Overall, TPC is financially stable. “Though there’s never a good time for an executive transition, if there were one, this might actually be a good time,” Johnston says.

Taylor of TPC agrees: “Chad wouldn’t go if he didn’t feel that we were in a good place. He’s presented all this information, all this groundwork for us. I mean, he’ll be missed so much, but we’re in a good place to move forward and we’re very excited.”

However, unlike TPC, DCM is consistently short on funds. Although the entities are two parts of the same organization, funds that are apportioned to Chapel Hill can only be used in Chapel Hill, and vice versa.

Wilhemenia Thomas, a Durham resident and producer of the program Gospel on the Road, wrote in an email last week: “DCM is in need of new equipment. Someone just called me regarding the audio for their show. The audio is off because the equipment is not working right now at the Durham studio. It takes funds to operate a studio.”

Johnston and Monica Hughes, director of Durham Community Media, are optimistic, but they acknowledge that local businesses and individual donors will be crucial in keeping DCM on the air in the coming years. “What local businesses don’t realize is, we are incredibly well watched. We get comments all the time, random phone calls all the time,” Johnston says.

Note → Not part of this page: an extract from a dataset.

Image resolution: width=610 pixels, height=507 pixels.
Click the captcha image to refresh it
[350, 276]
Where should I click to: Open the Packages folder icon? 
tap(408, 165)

These are challenging times for public access media stations across the country.Corporate power isn’t the only issuethe Internet is another. “In terms of viewing habits and how more people are getting their content online rather than over cable, [that] is another shift in how people consume their media, and that’s challenging the ways people will fund community media,” says Stearns of the Free Press.

But public access media is vastly different from Internet sites such as YouTube, Johnston says. “YouTube will never advocate for you. One thing we do is advocate in the community for spaces where media can be made at the community level, not as dictated by commercial forces, to help promote civic discourse.

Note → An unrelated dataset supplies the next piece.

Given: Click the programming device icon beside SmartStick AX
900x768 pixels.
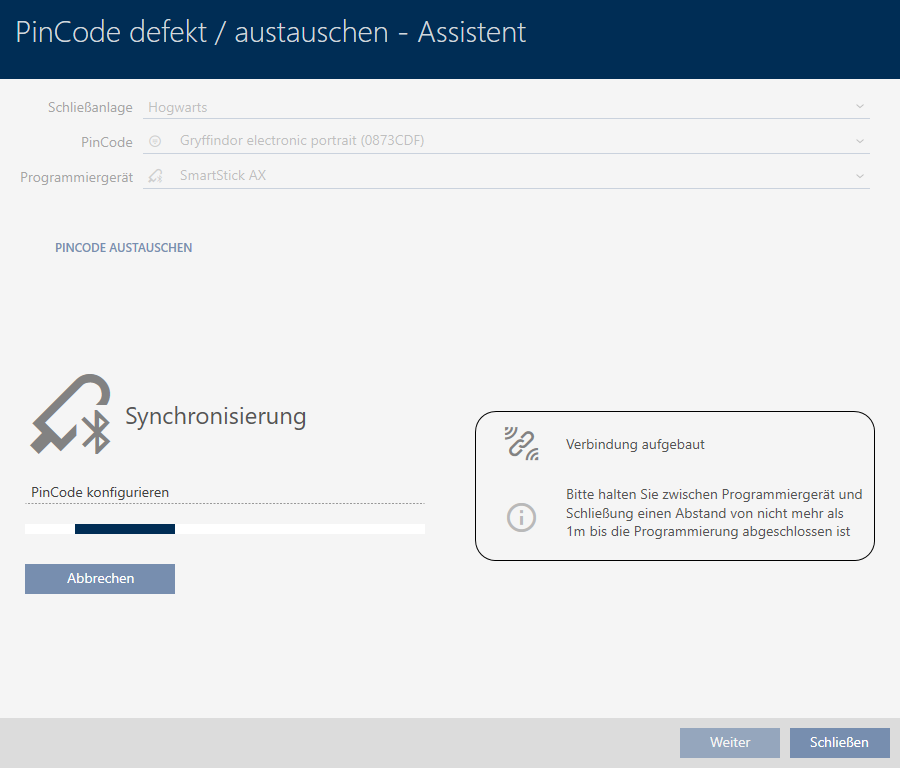Looking at the screenshot, I should coord(155,176).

“The other thing YouTube will never do is educate you. It’s not gonna teach you how to be more effective at communicating, it’s not gonna give you tools to do so, it’s merely a platform. It’s also different in that it’s much harder to get truly locally curated stuff, and the vast majority of what we’re gonna be is local.”

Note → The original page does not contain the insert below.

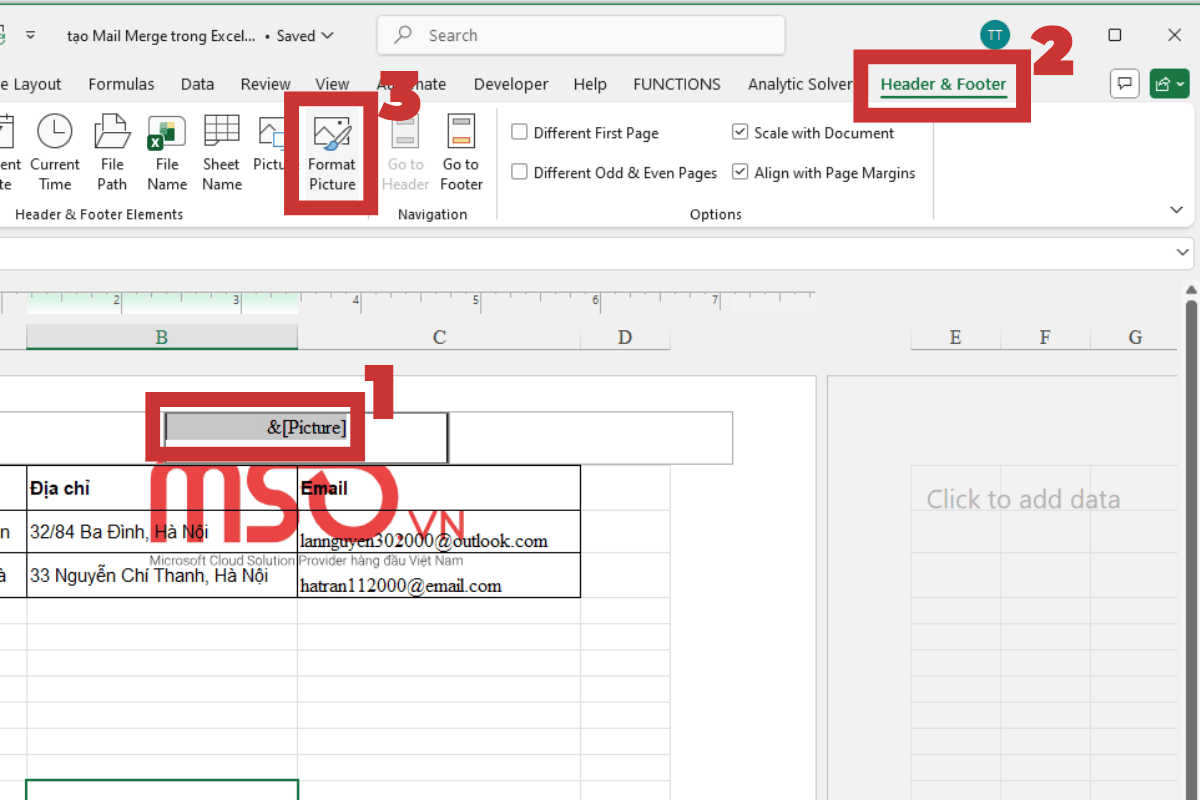Image resolution: width=1200 pixels, height=800 pixels.
Task: Check Different Odd & Even Pages
Action: point(519,171)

Johnston says TPC/DCM has no way of knowing who watches the stations’ channels, but that “community members around these parts crave local. Local food, local music, local production. And the same is true for local media. Further, they crave a ‘local’ that is authentic, that has real meaning. The local news doesn’t provide that, just as the local franchise of a national company doesn’t have that same feel of something that is truly born and bred from the soul of a community.”

Johnston speculates that the audience is similar to the producers who use the station to air content: “anyone and everyone,” including high school kids, seniors, church groups, fashion connoisseurs, members of the LGBT community and low-income citizens of different racial and ethnic backgrounds.

Not only can people air their own shows at TPC/DCM, but for a nominal fee, they can also take classes in subjects ranging from camera certification to production to editing to interviewing techniques. They can learn how to make a short film and how to get that film onyesYouTube.

Soon there will be courses on how to promote programming using social media and how to design apps for smartphones. No one from the community is denied and if someone can’t pay, there’s a sweat equity option: take classes for free in exchange for volunteering at the station.

“People have to understand: Yes, we’re a TV station, but we are a community organization,” Hughes says. “We are here so that people have freedom of speech. Yes, we are a TV station; yes, we’re a nonprofit; but we are the voice of the people.”

This article appeared in print with the headline “Good night and good luck.”